Yes, humans are producers, and many wonderful things have come from human genius. But each person, whatever else they are (genius or dunce, producer or drag on the economy) is also a consumer. And this is the only claim needed in order to be worried about climate change.

Eating and breathing are wrong? Before we go on, one of the comments below the line is wonderful:

Daverob

‘Modern human beings’ have only inhabited the earth for around 200,000 years. I have no doubt that one day a microbe will wipe us out, efficient little things that they are…

Mother nature will have its day! So I’d stop worrying about population growth and concentrate on saving the NHS for the here and now.

Once you stop rolling your eyes and sneering, we can continue:

The problem here is that we have a finite resource – the ability of the Earth’s atmosphere to absorb greenhouse gases without violently disrupting the climate – and each additional person contributes to the total amount of greenhouse gas in the atmosphere. So although humans will hopefully save us (we do, in fact, desperately need brilliant people to develop scaleable technology to remove carbon from the air, for instance), the solution to this cannot be to have as many babies as possible, with the hope that this raises our probability of solving the problem. Because each baby is also an emitter, whether a genius or not.

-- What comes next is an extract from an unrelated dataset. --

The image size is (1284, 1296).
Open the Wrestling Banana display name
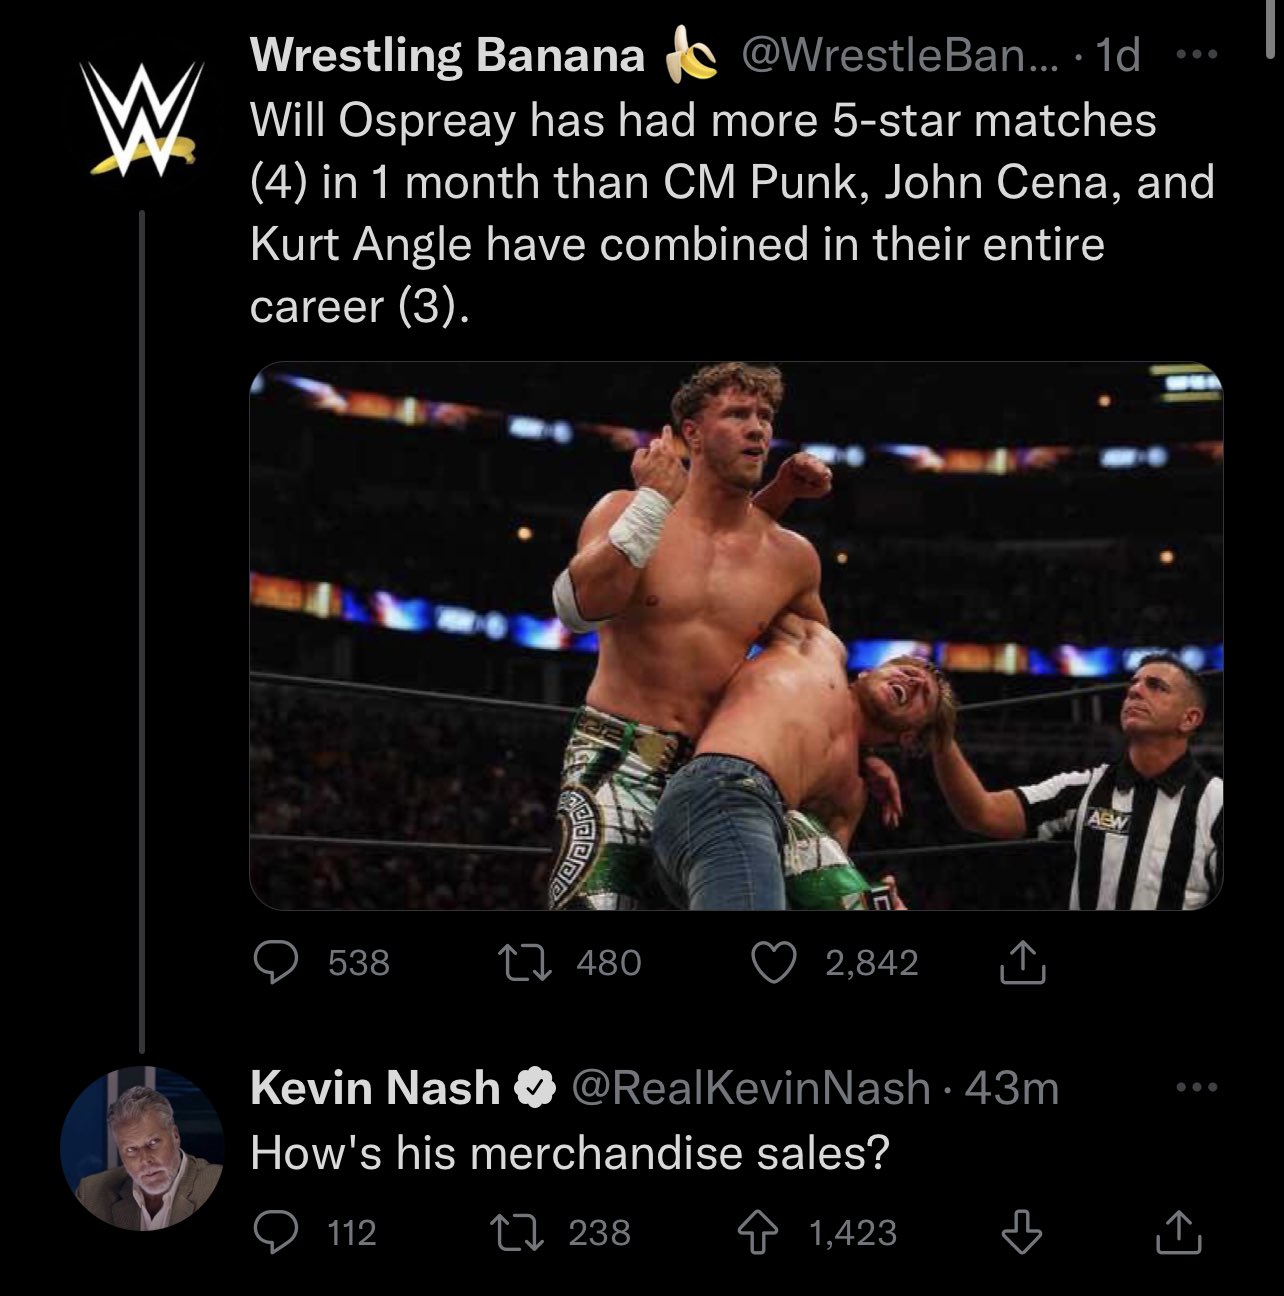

Wow. Utter tosh, of course.

He is stuck on this:

What is the IPAT Equation, or I = P X A X T?
One of the earliest attempts to describe the role of multiple factors in determining environmental degradation was the IPAT equation1. It describes the multiplicative contribution of population (P), affluence (A) and technology (T) to environmental impact (I). Environmental impact (I) may be expressed in terms of resource depletion or waste accumulation; population (P) refers to the size of the human population; affluence (A) refers to the level of consumption by that population; and technology (T) refers to the processes used to obtain resources and transform them into useful goods and wastes. The formula was originally used to emphasize the contribution of a growing global population on the environment, at a time when world population was roughly half of what it is now. It continues to be used with reference to population policy.

George Monbiot notes:

David Satterthwaite of the International Institute for Environment and Development, points out that the old formula taught to all students of development – that total impact equals population times affluence times technology (I=PAT) – is wrong. Total impact should be measured as I=CAT: consumers times affluence times technology. Many of the world’s people use so little that they wouldn’t figure in this equation. They are the ones who have most children.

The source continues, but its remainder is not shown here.